No one knows that better than Billy Rios, of WhiteScope, and Jonathan Butts, of QED Secure Solutions, who in 2017 reported an array of vulnerabilities in medical devices (including pacemaker programmers and insulin pumps) that contain potentially life-threatening dangers if accessed by bad actors.
The pacemaker programmers (Carelink 2090) and insulin pumps (models like the MiniMed 508) were made by manufacturer Medtronic, and Rios and Butts were able to hack into them in order to stop or cause a pacemaker to give patients a shock; they were able to also block insulin pumps from giving patients the insulin they may need.
A proof-of-concept exploit attack was released by researchers in March 2018 — after which the manufacturer issued advisories for the flaws on August 7. That’s more than 570 days after they were first reported.
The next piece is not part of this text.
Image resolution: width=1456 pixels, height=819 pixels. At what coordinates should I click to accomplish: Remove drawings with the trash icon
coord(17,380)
“It’s disappointing to know these have been out there for a long time,” said Rios. “For the last two years, we’ve been increasingly frustrated with how our research was dealt with.”
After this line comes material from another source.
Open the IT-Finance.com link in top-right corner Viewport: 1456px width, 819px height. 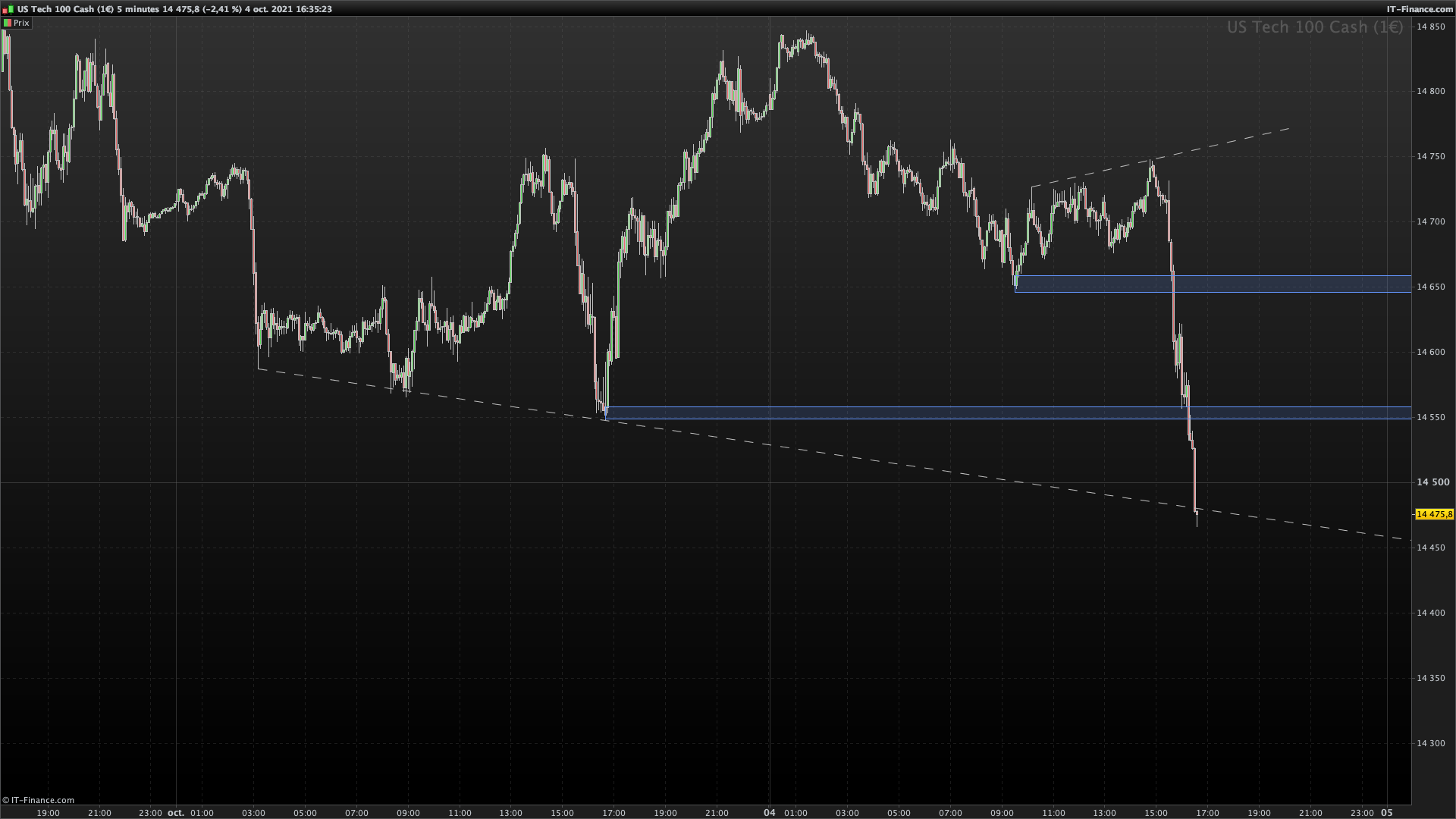1419,9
Despite these frustrations and risks around security in the healthcare space, Butts, for his part, said that the Food and Drug Administration (FDA) are taking steps in the right direction by creating a “Medical Device Safety Action Plan,” which he said “will be a big step forward.”
According to the FDA, this plan outlines how to establish a medical device patient safety net in the U.S., explores regulations for security in the medical field and aims to advance medical device cybersecurity.
For researchers like Rios and Butts, the document will mainly act as a third-party mediator to work with both researchers and device vendors who may be butting heads over mitigating security risks.
Beyond the medical device vendors, the shift in culture to prioritize medical device security also needs to come from hospitals themselves – where ultimately doctors are the ones choosing and using the gear, researchers said.
To that end, hospitals can take multiple steps to highlight better security measures, including securing network deployments and enabling proper configuration, so that updated systems are used where possible. And, said Dameff, hospitals need to make sure they use security-conscious protocols and ecosystems.
However, most importantly, medical professionals must be educated and trained on good security practices, in order to better understand just why security is so critical when it comes to patient safety.
“We need to get doctors to care about security; security teams in hospitals are frustrated, but when you show them what could happen using language they can understand, and show that the risks impact patient safety [and not just] data safety, that could help them begin to care more,” said Dameff.